See, the disability she has will not go away. Her brain is plastic and will learn and grow, but she will always have a hyper-sensitive threat response. It makes no sense to try to numb that threat response. It makes great sense to increase the amount of safety and autonomy and work to not trigger that threat response.

“Lowering demands” in the home and designing accommodations is a necessary, but not sufficient element of creating a peaceful and supportive family home environment with your PDA child.

Trust and connection are at the very foundation of supporting your PDAer

Casey Elrich @atpeaceparents

It also makes great sense to recognize that once the threat response is triggered, that reasoning with her, putting her back into the situation that triggered the threat response, and asking for behaviour changes are terrible ideas. She is acting without the frontal lobe, without thought and reason, and the only thing that will actually help is to remove the trigger. Putting her right back into that situation damages the trust and relationship, which degrades the sense of safety which she so desperately needs to have built for her.

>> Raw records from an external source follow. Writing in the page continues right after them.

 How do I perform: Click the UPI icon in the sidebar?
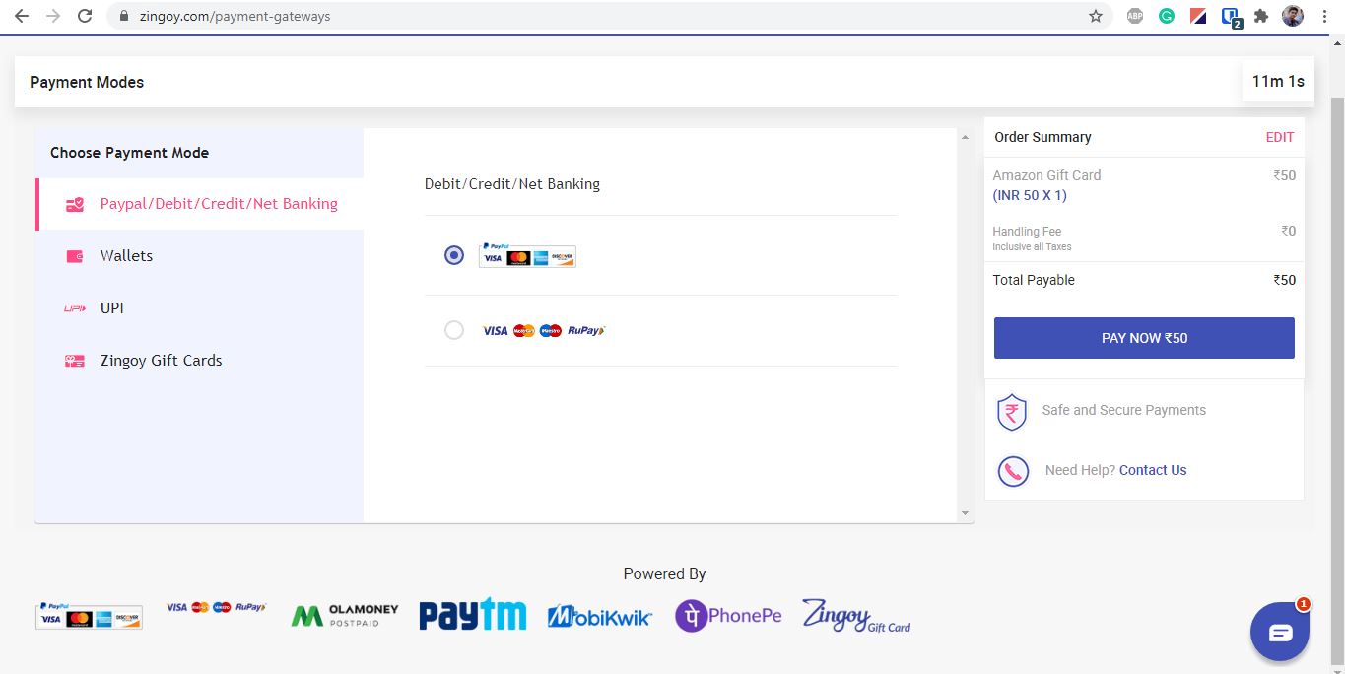click(75, 307)
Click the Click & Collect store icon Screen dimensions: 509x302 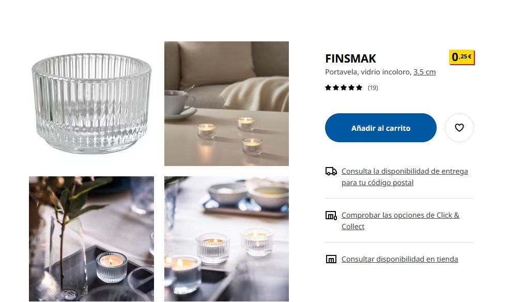coord(331,215)
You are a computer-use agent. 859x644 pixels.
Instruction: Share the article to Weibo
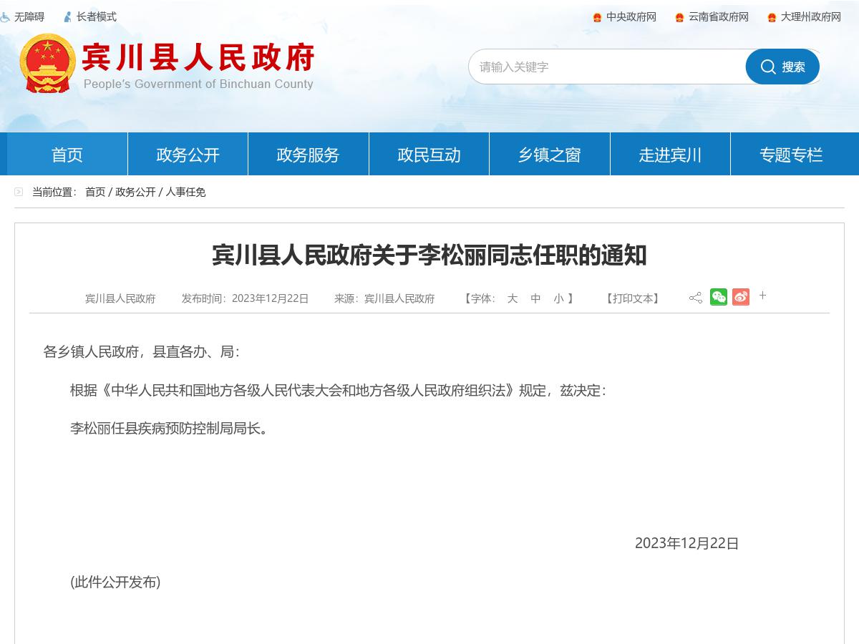pyautogui.click(x=741, y=296)
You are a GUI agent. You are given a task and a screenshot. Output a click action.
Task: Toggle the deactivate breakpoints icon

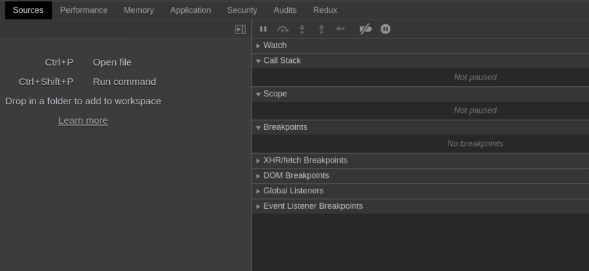365,29
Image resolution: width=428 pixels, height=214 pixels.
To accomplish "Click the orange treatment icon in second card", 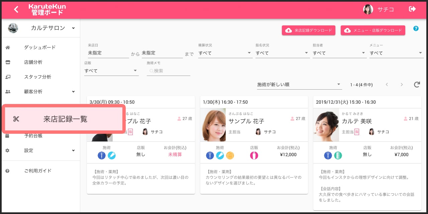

Once the trigger is removed, it will be very difficult to re-enter that situation or to deal with that demand. This is not willful defiance, but much like asking a neurotypical person to go back out in front of a crowd naked. It’s still a bad idea. So, the demand must be changed, the situation lightened, and the supports increased.  This time, wear some clothes, and its just a few people, and they will come to you.

In a school environment, this will require 1:1 support of a person who actually listens to our girl all day long, understands her neurology and disability, and can adapt and change things on the fly.

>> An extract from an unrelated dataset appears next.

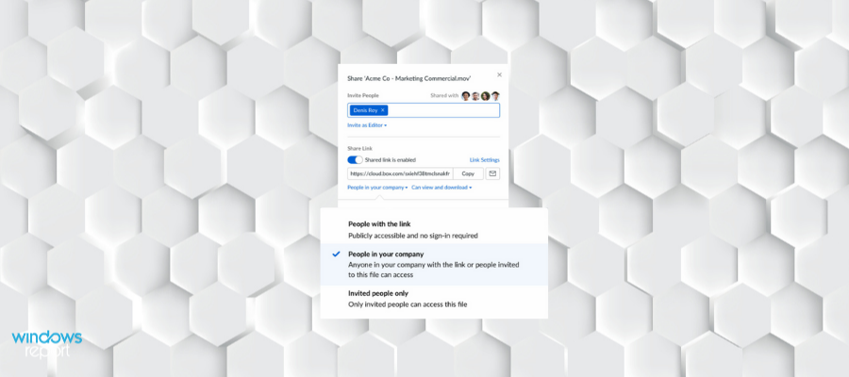
Task: Click the fourth shared-with avatar
Action: [495, 96]
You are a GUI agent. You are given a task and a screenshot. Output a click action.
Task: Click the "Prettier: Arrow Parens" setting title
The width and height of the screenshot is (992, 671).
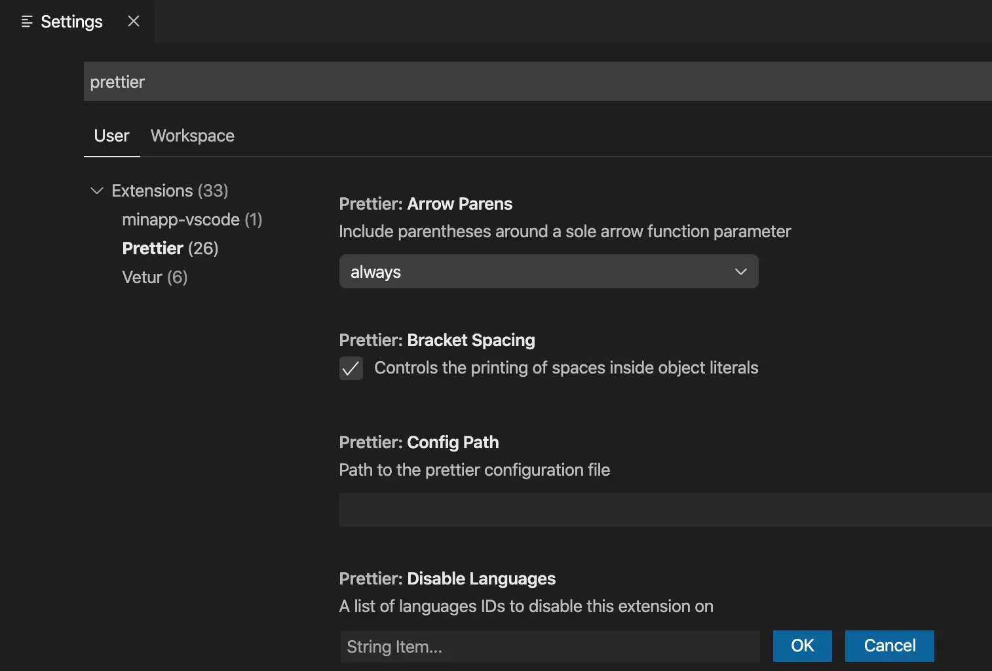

~ A good plan could be to notice times when your PDA’er is able to handle things, and then try to recreate those environments. If instead you are trying to push them harder or remove supports that have been effective, that will end up backfiring on you. The absolute key is to trust your kiddo and build that relationship.~

Paraphrase from a private Facebook group comment

I do not want to gaslight her and not believe her. What she is experiencing and telling us is real. She is doing her best. She is trying. She cannot help that she panics. She cannot control it.

The more you can prioritize signaling autonomy, safety, and acceptance for your child’s neurotype and nervous system disability, the more quickly you will move towards a more collaborative relationship. Gentle reminder that they can read your energy and intent, so words and actions should be grounded in a true acceptance, which requires a lot of mindfulness, deliberate thought work, and allowing and processing your grief and your own trauma.

Casey Elrich @atpeaceparents

The reason that at some times she can handle more than other times is that at those times her amygdala has not registered that there is a threat. So, she might feel more safe or autonomous at those times. It is not a case of choice or building up “resilience,” or “grit.”

I don’t quite know where that leaves us. But I do know I am doing a lot of thinking and learning.